Battle Creek, Michigan, USA
I’m reading a marvellous little book called “Dispatches from the Global Village” by my friend Derek Evans. Derek is a remarkable individual, having most notable served two terms as the Deputy Secretary General of Amnesty International. He now lives in the Okanagan Valley in British Columbia and is the spouse of my long time homeopath, Pat Deacon.
What I really like about Derek is that he embodies a certain tempered optimism that the human species is capable of great things despite it also being capable of unimaginable acts. Derek has assembled a book out of a series of columns he wrote for his neighbours in Naramata, BC. THe column are the musings and reflections of an internationally important peacemaker. There are many gems in the book, which I’ll share over the next couple of days, but I offer this one tonight to those who are despairing at the moment that we might just have it all wrong.

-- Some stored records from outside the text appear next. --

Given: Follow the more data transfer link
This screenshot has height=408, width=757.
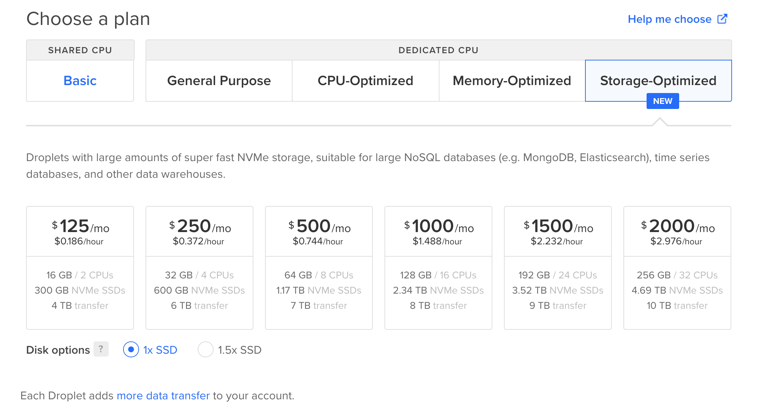Looking at the screenshot, I should [163, 396].
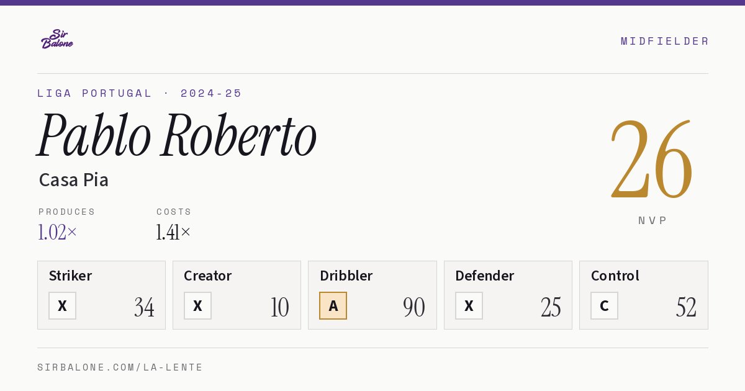Click the NVP label under score
745x391 pixels.
[652, 220]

This is a poem that Derek spotted on the London Underground several years ago by Sheenagh Pugh:
Sometimes things don’t go after all,
from bad to worse. Some years muscadel
faces down frost; green thrives;the crops don’t fail,
sometimes a man aims high, and all goes well.A people sometimes will step back from war;
elect an honest man; decide they care
enough, that they can’t leave some stranger poor.
Some men become what they were born for.Sometimes our best efforts do not go
amiss; sometimes we do as we meant to.
The sun will sometimes melt a field of sorrow
that seemed hard frozen: may it happen for you.
This poem reminds me of a line that escaped my lips earlier this year when I was juggling with friends Tenneson Woolf and Roq Garreau. I said that I though juggling is so compelling because “there is always the possibility that a ball might not drop.”
[tags]derek evans, sheehangh pugh, hope[/tags]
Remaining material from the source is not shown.